On 13 September 2011, Plaintiff filed an emergency motion seeking the entry of an order requiring the resumption of therapy for the children. On 14 February 2012, Judge Knight entered a consent order providing that the parties would seek a professional assessment that addressed the children's need for continued therapy.
On 23 August 2012, Plaintiff filed another motion seeking the entry of an order modifying the existing custody arrangement in which she alleged that Defendant was not a fit and proper person to have custody of the minor children and that a substantial change of circumstances had occurred that warranted a modification of the prior custody-related orders. Plaintiff's ex parte emergency custody and protective order motion was denied on 24 August 2012.
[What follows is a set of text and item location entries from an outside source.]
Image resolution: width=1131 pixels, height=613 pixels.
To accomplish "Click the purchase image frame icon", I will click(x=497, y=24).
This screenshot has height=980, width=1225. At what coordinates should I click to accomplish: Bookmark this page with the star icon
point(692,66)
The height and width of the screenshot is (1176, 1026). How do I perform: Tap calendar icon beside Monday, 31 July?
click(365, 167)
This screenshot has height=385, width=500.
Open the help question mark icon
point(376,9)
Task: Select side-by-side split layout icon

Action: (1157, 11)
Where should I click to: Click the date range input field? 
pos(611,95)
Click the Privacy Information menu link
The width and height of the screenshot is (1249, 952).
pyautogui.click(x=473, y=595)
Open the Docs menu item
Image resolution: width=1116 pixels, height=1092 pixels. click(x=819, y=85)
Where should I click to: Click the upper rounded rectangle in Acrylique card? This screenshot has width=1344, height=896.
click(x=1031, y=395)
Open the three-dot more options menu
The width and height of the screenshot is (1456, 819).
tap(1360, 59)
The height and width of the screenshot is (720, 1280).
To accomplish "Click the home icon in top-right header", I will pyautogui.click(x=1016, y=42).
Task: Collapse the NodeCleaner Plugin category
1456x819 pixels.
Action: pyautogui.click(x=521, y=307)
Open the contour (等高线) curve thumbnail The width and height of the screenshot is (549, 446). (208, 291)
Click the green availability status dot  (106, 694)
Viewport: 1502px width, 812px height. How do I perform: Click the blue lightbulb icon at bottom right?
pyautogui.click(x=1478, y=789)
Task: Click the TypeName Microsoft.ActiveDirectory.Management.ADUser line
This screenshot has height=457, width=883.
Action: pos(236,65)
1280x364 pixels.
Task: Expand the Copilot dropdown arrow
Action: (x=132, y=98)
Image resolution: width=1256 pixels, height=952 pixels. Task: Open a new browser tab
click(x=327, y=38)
On 6 December 2012, Plaintiff filed a motion seeking the entry of an order prohibiting Defendant from driving a motor vehicle in which the children were passengers until he had been permitted to do so by his attending physician. On 24 January 2013, the trial court entered a consent order that provided that Defendant would refrain from transporting the children in a motor vehicle until he had been seizure-free for six months, was duly licensed to operate a motor vehicle in North Carolina, and had authorization from his physician to drive, and that a permanent order addressing this set of issues would be entered at a later date. In addition, the 24 January 2013 order reflected the parties' agreement to resume use of the week on/week off custody schedule.
Plaintiff's motion for modification of the existing custody arrangement came on for hearing before the trial court at the 3 June 2013 civil session of the Buncombe County District Court. On 30 August 2013, the trial court entered an order awarding joint legal custody of the children to the parties; providing that the children's primary placement during the school year would be with Plaintiff; and allowing Plaintiff to relocate outside of North Carolina with the children. Defendant noted an appeal to this Court from the trial court's order.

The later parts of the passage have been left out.